WASHINGTON -- The nearly two-decade, $5 billion campaign to eradicate polio has made significant gains in reducing the virus's strongest strain, but the global battle is in a difficult end game: Fighting in Afghanistan has kept vaccinators from reaching about 100,000 children for nearly a year, allowing the disease to flourish in the remote region.
The overall effort to wipe out the most severe strain of the polio virus has registered a dramatic turnaround in only a matter of months, however. Just 146 cases of that strain have been reported so far this year worldwide, compared with 1,667 in all of last year.
If that trend continues, the global campaign this year will record the fewest number of type 1 polio cases ever, health officials said in interviews.
When the eradication campaign began in 1988, the crippling, sometimes deadly virus was still being transmitted in 125 countries, paralyzing more than 1,000 children a day. Today, only four countries -- Nigeria, India, Pakistan, and Afghanistan -- have significant rates of transmission, and just 2,000 cases were reported worldwide last year.
Still, it was the highest number of reported polio cases in seven years. Some critics have questioned whether public health advocates could reach the goal of complete global eradication of the disease, like the elimination of smallpox.
The recent success, coming after a string of disappointing years during which the disease rebounded, can be traced to changes in strategy made in 2006. The most important decision involved using vaccinations targeted at a specific strain of polio, instead of a vaccine that targets all three strains at once, organizers said.
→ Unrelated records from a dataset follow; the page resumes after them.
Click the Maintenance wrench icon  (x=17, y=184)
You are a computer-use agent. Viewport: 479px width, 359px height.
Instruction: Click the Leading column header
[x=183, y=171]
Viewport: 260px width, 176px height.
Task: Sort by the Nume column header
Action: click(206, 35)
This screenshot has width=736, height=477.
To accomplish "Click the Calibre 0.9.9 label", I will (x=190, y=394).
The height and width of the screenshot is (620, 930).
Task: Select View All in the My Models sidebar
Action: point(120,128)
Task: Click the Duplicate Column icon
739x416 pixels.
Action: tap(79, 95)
Type 1 not only paralyzes people at higher rates than the two other types, but also is more easily transmitted and spread. Genetic tests on cases in far-flung regions are almost always found to be type 1 polio.
Organizers also scheduled vaccination campaigns closer together to increase the immunity of children under age 5, especially in densely populated parts of India's Uttar Pradesh and Bihar states, where about 20 million children are immunized in each effort.
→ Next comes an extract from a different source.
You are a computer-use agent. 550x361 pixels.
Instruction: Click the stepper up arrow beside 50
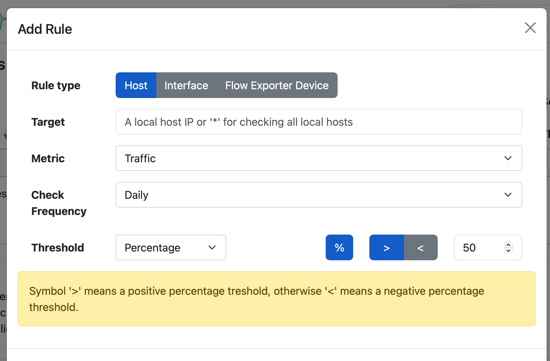(x=508, y=244)
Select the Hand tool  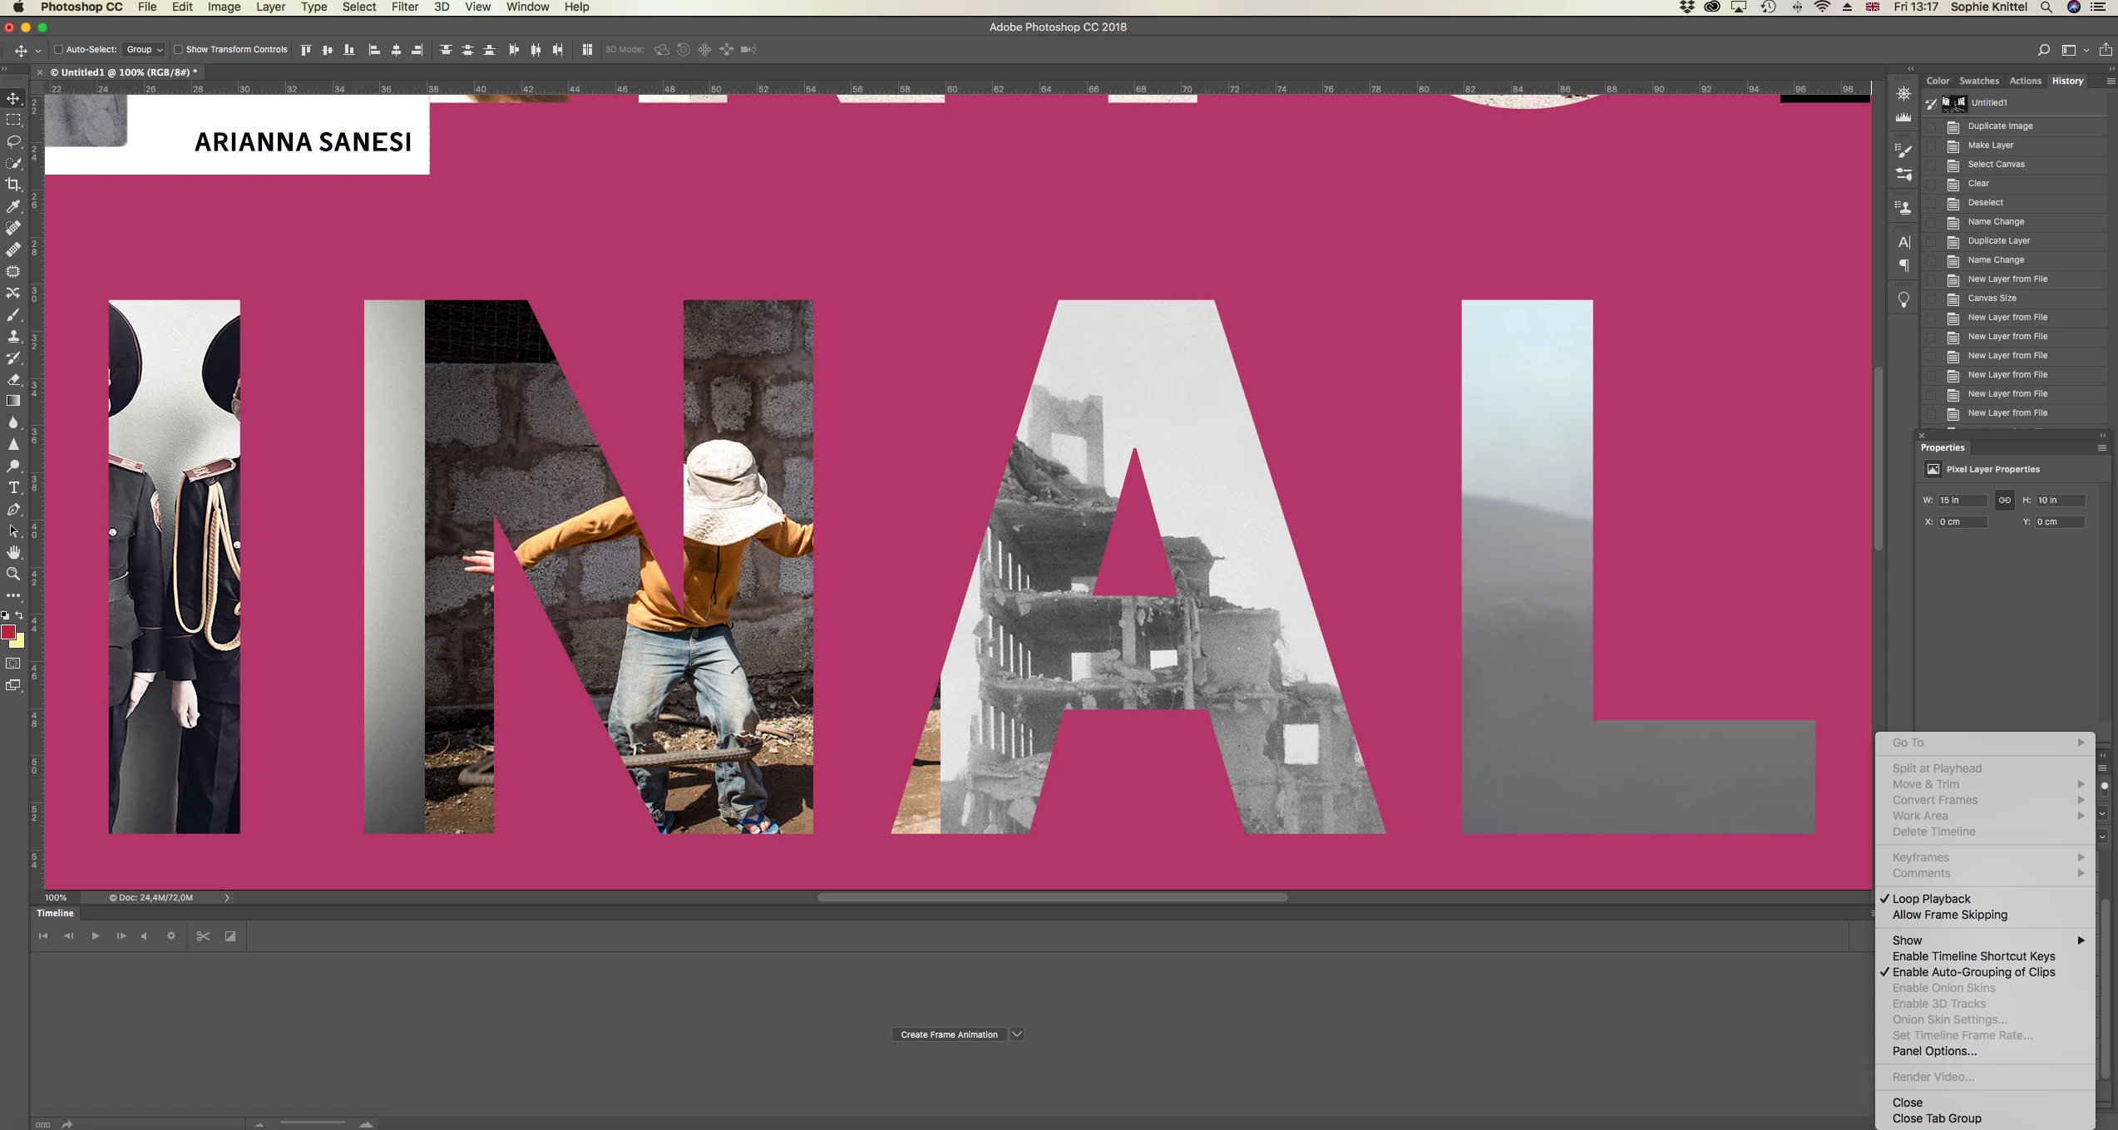tap(13, 552)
"By late last year we were after a shift in the tools and tactics. More of the same wasn't going to get it finished," said Bruce Aylward, director the polio eradication initiative at the World Health Organization.
Overall, 345 polio cases have been reported worldwide of types 1 and 3 this year, compared with 872 at this time in 2006. But the dropoff in type 1 polio cases is even more dramatic.
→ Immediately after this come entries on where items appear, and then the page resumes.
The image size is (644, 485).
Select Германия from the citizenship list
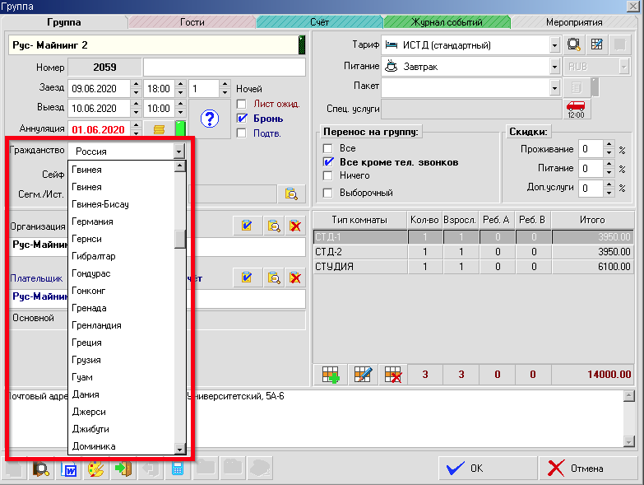click(92, 222)
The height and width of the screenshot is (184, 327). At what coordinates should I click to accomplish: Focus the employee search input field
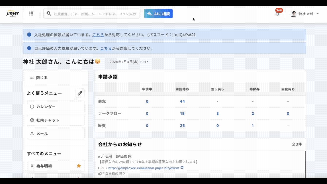[95, 14]
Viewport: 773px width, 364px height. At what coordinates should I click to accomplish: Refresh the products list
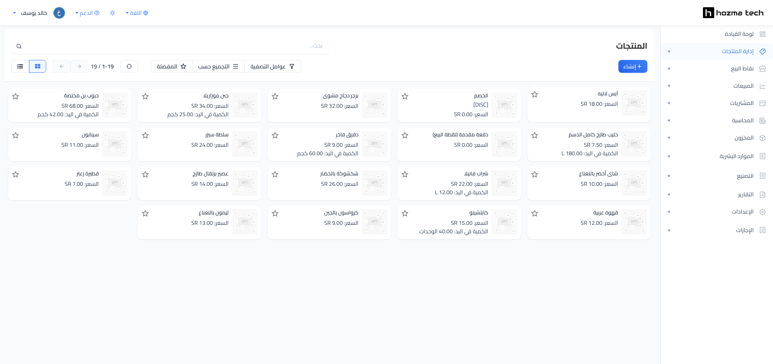129,66
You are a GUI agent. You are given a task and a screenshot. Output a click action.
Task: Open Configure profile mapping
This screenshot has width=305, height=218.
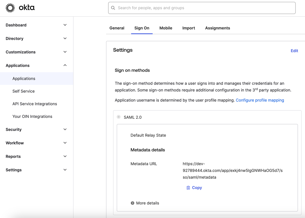[x=260, y=100]
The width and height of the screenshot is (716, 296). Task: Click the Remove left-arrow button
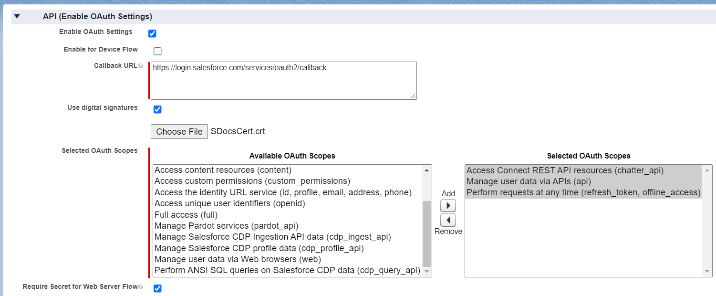pos(448,220)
The state of Kano in northern Nigeria, for instance, had 303 cases of type 1 polio in 2006, but has had no cases this year. In 20 districts in urban western Uttar Pradesh state in India -- considered by veterans of the campaign as perhaps the most stubborn area of polio resistance in the world -- just three cases of type 1 have been reported so far this year.
Last year, all of Uttar Pradesh had 548 type 1 cases.
Still, the eradication campaign faces other stiff challenges, including funding gaps, the rise of one of the other strains of polio, and the lack of access to children in parts of Afghanistan.
The program needs $60 million from global donors by November, and an additional $355 million by the end of next year to continue. It received one major break in June when GAVI (formerly the Global Alliance for Vaccines and Immunization), which supports immunization efforts around the world, contributed an advance of $100 million to support the eradication campaigns; the group had set the money aside to buy large quantities of the vaccine in the event that eradication was achieved.
Transmission of type 3 polio, meanwhile, has shown no signs of abating, with 199 cases so far this year, compared with 331 last year. Organizers said it was due to the focus on combating type 1; several recent rounds of vaccinations aimed at type 3 polio have begun recently in several areas.
The last known case of type 2 occurred in India in 1999.
The problem in Afghanistan seems especially troublesome because there is no immediate fix. The country has recorded seven polio cases so far this year, and while that represents a small number, officials worry the figure could jump quickly.
Dr. Tahir Mir, the WHO team leader on polio eradication in Afghanistan, said by phone from Kabul that bursts of fighting between NATO-Afghan troops and Taliban-Al Qaeda forces have made areas of Helmand Province too dangerous for his teams of vaccinators. The ongoing combat has made the region inaccessible for nearly a year, he said.
"Our campaigns are going down and down because of this almost-war situation in Helmand," he said. "We haven't been able to access all the children. We are totally stuck in the southern region."
While the Afghan government and the NATO-led International Assistance Security Force are willing to commit to a cease-fire during planned vaccine campaigns, Mir said, he cannot strike a similar deal with Taliban and Al Qaeda forces because their leaders are often impossible to reach.
"In some places, there's no visible leadership," Mir said. "Where we can talk with them, it's a mixed response. Some help, some don't."
The result, he said, is that polio will flourish in southern Afghanistan without a negotiated breakthrough. "It looks to be a very happy virus," he said. "Unfortunately, we cannot attack it."